If an officer is out on the lake, they are not patrolling unincorporated Lake County. Wherever an officer is placed impacts other areas. Having three officers on a boat for 12-hour shifts has to have an impact on patrol, he said.
“It must,” Repay said.
Martinez via email said the department has supported a Marine Unit for about five decades and it has never impacted the ability to provide essential services to include all unincorporated areas of Lake County.
“Our deployment of officers will not change without acquisition of the boat. It does not require additional officers. We will use existing personnel. Staffing has nothing to do with purchasing the boat,” Martinez said.
Tippy at the meeting said he has spoken to the Indiana Department of Natural Resources, which is responsible for law enforcement on Lake Michigan, and the U.S. Coast Guard, which is responsible for water rescues, and while neither said anything negative about the sheriff’s department, they also did not claim a partnership.
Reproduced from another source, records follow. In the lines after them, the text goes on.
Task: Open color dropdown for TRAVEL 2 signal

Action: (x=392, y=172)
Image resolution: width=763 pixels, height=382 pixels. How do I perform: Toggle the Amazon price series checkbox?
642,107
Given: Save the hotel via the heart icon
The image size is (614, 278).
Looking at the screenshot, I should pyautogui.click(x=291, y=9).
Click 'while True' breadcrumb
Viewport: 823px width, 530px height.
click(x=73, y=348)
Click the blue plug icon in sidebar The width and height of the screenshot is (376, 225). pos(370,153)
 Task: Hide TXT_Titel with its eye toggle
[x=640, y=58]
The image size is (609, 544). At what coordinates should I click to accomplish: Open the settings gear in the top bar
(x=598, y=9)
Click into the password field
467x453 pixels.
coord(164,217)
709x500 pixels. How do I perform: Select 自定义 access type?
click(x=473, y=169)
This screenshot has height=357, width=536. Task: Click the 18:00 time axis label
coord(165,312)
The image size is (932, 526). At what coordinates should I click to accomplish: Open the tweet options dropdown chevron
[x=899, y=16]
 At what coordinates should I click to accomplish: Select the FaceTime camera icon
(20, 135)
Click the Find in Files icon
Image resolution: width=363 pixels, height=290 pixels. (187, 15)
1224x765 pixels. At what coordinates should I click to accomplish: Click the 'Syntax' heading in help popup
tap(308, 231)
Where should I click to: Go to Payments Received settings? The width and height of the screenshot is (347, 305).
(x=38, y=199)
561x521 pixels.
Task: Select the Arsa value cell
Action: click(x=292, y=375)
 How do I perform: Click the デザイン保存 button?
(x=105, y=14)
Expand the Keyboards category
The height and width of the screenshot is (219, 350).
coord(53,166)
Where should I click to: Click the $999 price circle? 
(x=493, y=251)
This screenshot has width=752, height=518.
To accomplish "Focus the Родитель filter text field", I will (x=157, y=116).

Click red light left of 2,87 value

“Do we have an agreement with those government entities,” Tippy asked.
Martinez via email said the department does not need a memorandum of understanding in order conduct law enforcement activities in cities and towns on the lake.
“It is the responsibility of the Lake County Sheriff’s Department to provide support to any agency within its jurisdiction in need of support or public safety assets,” Martinez said, adding the lack of written agreements between agencies is not unique to the sheriff’s department.
“Across the country, if there’s a law enforcement agency that’s in need, other law enforcement agencies respond without a written agreement,” Martinez said.
Balbo at the meeting said the sheriff’s department is involved with drownings 100% of the time, and the department’s air and watercraft assist the Coast Guard from its East Chicago station. Balbo said the sheriff’s department provides assistance along the lakefront because they have limited or no access to the equipment and resources necessary to respond to water-related emergencies.
“We partner every week,” Balbo said, adding the sheriff’s department conducted more than 300 port checks in the past year with the Department of Homeland Security.
Martinez in the email said the department works with the U.S. Department of Homeland Security to patrol and protect critical infrastructure including the steel mills and Port of Indiana. The department receives federal and state funding specifically for these routine patrols.
Tippy said he is concerned about liability exposure to the county in the absence of signed mutual agreements with the other law enforcement entities and the sheriff’s department. He also questioned whether agreements existed with the cities that are on the Lake Michigan coastline like East Chicago and Gary.
“I’d be kind of surprised any attorney would say you don’t need an agreement in case something goes wrong,” Tippy said.
He also questioned whether any communities along the lakeshore participate in bearing any of the cost for the patrols. East Chicago charges the sheriff’s department to house its boats in its marina.
Martinez said funding from everyone who pays taxes in Lake County supports the Lake County Sheriff’s Department.
“The entirety of Lake County is within the sheriff’s jurisdiction, including the Lake Michigan shoreline,” Martinez said. The department does not pay the city of East Chicago or the marina for use of the marina, boat slips or the building. The sheriff’s department does pay for utilities directly to the utility companies.
Even though state law allows the sheriff’s department to make special purchases, Tippy said grant money is still taxpayer dollars and officials should have some assurance the right amount of money is being spent on the purchase.
“Those are just a few of the issues I have,” Tippy said.